Robart suspended enforcement of the EO and determined that the constitutional duty of the president to preserve and protect our nation and its people is subordinate to the commercial interests of colleges and businesses in our country. Robart disregards the fiduciary respons-ibility of his office to protect and defend the constitution and laws of this country. As a “public servant”, judge Robart has committed conflict of interest crimes under 5 CFR 2635.101 — Basic obligations of public servants.

    Remarkably, Robart’s decision was “UPHELD” by a three-judge panel of the Ninth Federal District Court. The court failed to review whether the POTUS has Constitutional authority to issue the EO, or whether federal Statutory law specifically authorizes a POTUS to determine who shall, or shall Not be permitted to enter this Country. Is it relevant to note that the Ninth Circuit  is the most frequently “overturned”appellate court in the U.S.?  Media reports that 80% of the cases heard by SCOTUS from the Ninth Circuit are overturned. Does that percentage speak well of Ninth Circuit District judges?     I THINK NOT! 

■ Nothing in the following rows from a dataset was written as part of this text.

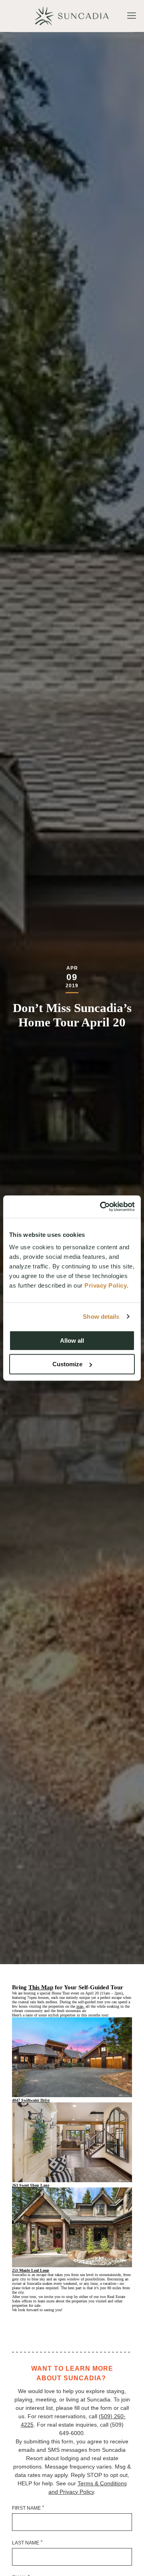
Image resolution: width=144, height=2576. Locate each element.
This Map (40, 1987)
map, (80, 2006)
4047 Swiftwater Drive (31, 2100)
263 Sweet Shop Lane (30, 2185)
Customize (67, 1364)
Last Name (27, 2542)
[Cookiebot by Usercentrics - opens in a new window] (101, 1206)
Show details (101, 1316)
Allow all (72, 1340)
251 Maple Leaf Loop (30, 2270)
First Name (28, 2507)
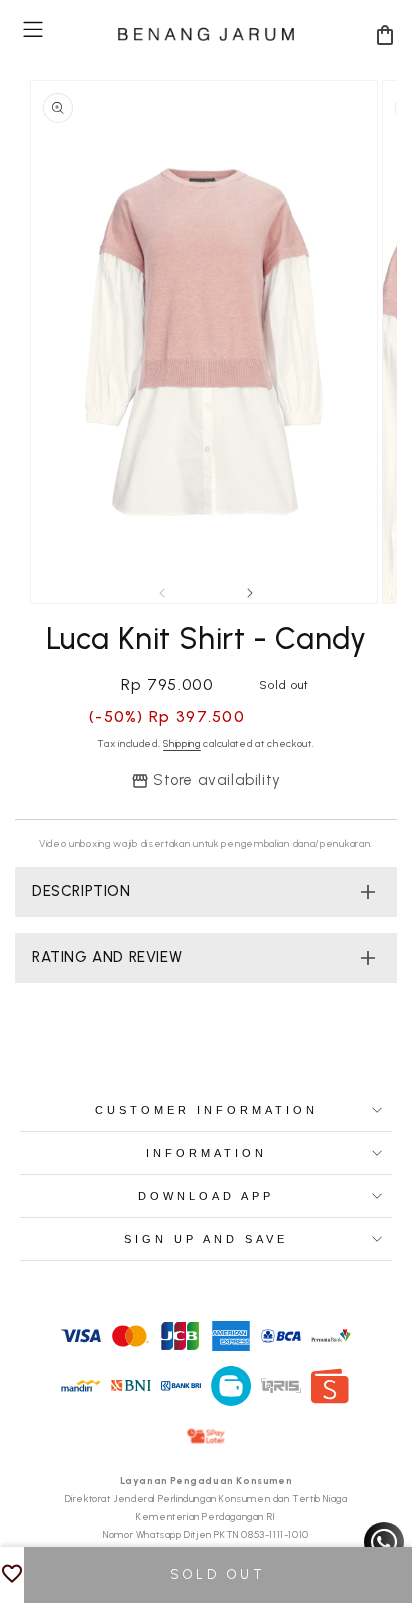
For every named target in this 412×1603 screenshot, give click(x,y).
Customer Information (206, 1110)
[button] (33, 29)
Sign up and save (206, 1239)
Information (206, 1153)
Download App (206, 1196)
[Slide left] (162, 593)
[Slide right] (250, 593)
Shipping (182, 743)
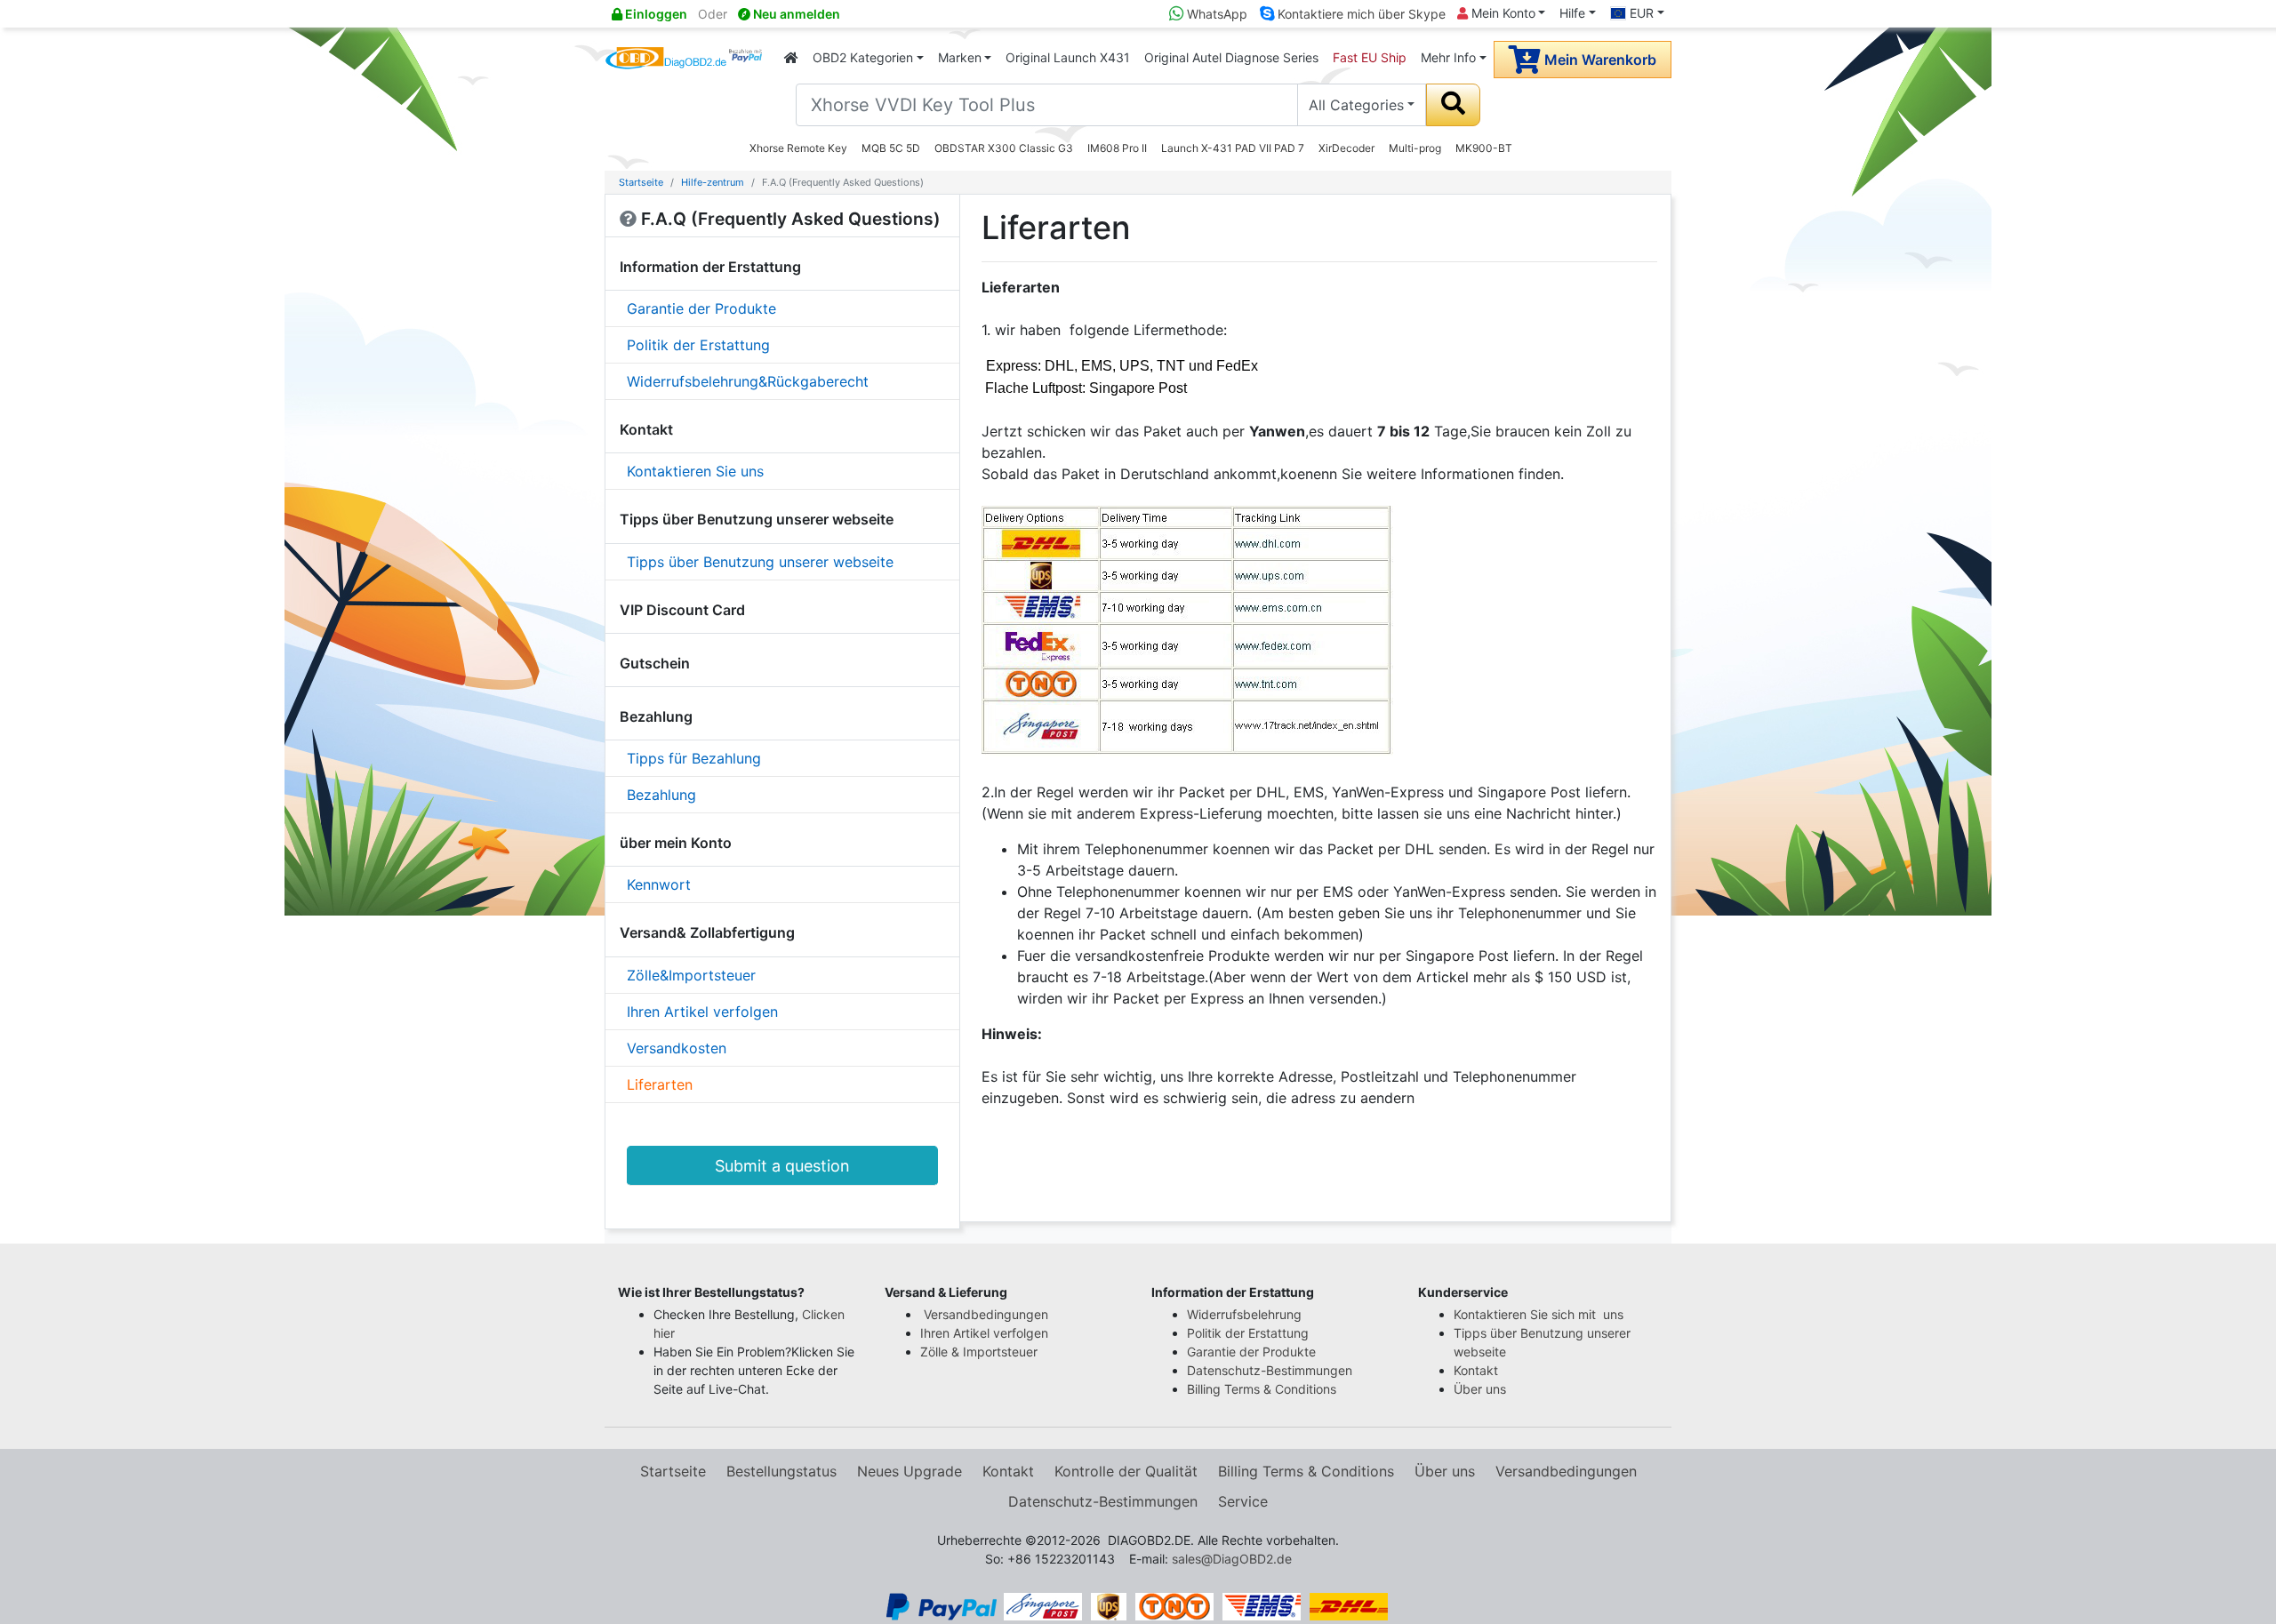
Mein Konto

      Whether the misconduct of this particular judge, James Robart, reaches the necessary standard of high crimes and misdemeanors, subjecting him to impeachment is a matter that should be scrutinized very carefully. Further, his decision was reviewed by a three person appellate court panel for the 9th District federal courts. The only True question before the appellate court should have been whether a District court has jurisdiction to hear and possibly override the authority of the President of the United States to limit immigration of and by countries with close ties to our enemies? Several arguments can be raised, not the least of which should consider whether a federal District court can usurp the authority of a POTUS without first reaching a determination of whether OR NOT the POTUS actions were taken within his Constitutional powers. When a court reviews the authority of a POTUS to take any “action”, the standard of review MUST  begin with the “strict scrutiny test”. There is no legal question or challenge to the authority of a POTUS to suspend or ban immigration from select areas of the world. See  8 U.S.C. 1182, to review the statutory Law that controls the “inadmissibility” of immigrants INTO the U.S.   

Judicial Impeachment
Article II, Section 4 provides:
The President, Vice President and all civil Officers of the United States, shall be removed from Office on Impeachment for, and Conviction of, Treason, Bribery, or other high Crimes and Misdemeanors.
The most elaborate argument in support of the constitutionality of non-impeachment machinery was developed by Professor ShartelV He contended that the impeachment clause of Article II was a limitation on the power of the Congress to remove judges, and Article III a limitation on the executive power of removal. No constitutional limitation existed on the power of Congress to define “good behavior” in Article III and to provide a mechanism whereby the judiciary could try the fitness of its own members.'” In other words, judicial power to try the fitness of judges was not prohibited though the executive was deprived of all power and the legislature limited to impeachment. Slight support for this conclusion can be found in the case law construing Article II with respect to non-judicial civil officers; in that context it has been held that impeachment is not the sole power of removal.” Additionally, the standard of “good behavior” in Article III is not self-evidently the obverse of “high crimes and misdemeanors” in Article II. There might be conduct less than good behavior that is not a high crime or misdemeanor, for example, insanity or senility where the judge’s condition is morally blameless.